Destruyan este templo y en tres días lo reconstruiré (Jn 2, 19)… Claramente que Cristo Jesús no se refería al templo de Jerusalén sino a su propio Cuerpo, donde cargó con todos nuestros pecados y así sepultarlos de una vez y para siempre; se refería a su Cuerpo como altar, donde se llevan las ofrendas a Dios Padre, donde se hace el sacrificio expiatorio por nuestros pecados, donde se colocan las primicias de nuestros trabajos y fatigas.

Y es que en la pasión de Cristo padecemos nosotros también, en la crucifixión también somos crucificados nosotros, en la muerte también morimos nosotros, y en la resurrección resucitamos nosotros con Él; porque padecemos en este mundo por lo pecados que cometemos, somos crucificados por el dolor que nos causa la acción pecadora, morimos a nosotros mismos en la confesión y resucitamos junto a Cristo en el bautismo, en la reconciliación.

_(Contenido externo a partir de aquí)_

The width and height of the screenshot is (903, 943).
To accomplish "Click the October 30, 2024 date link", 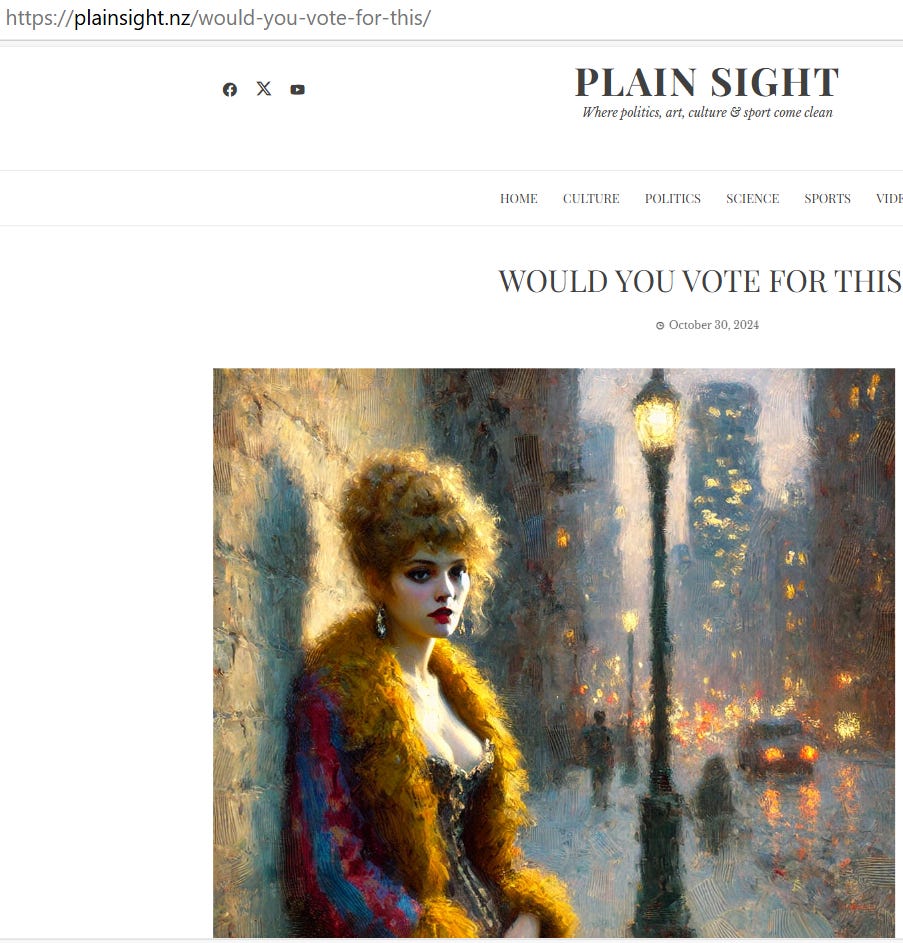I will tap(713, 325).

Por tanto, mis hermanos amadísimos, entreguemos nuestras vidas al Señor Jesús para que vivamos esa pasión, crucifixión, muerte y resurrección, y al resucitar con Cristo seamos hombres y mujeres nuevos, con un corazón que piense como Dios y no como hombres, porque la humanidad necesita hombres y mujeres que vivan como Dios quiere y no como nosotros queramos.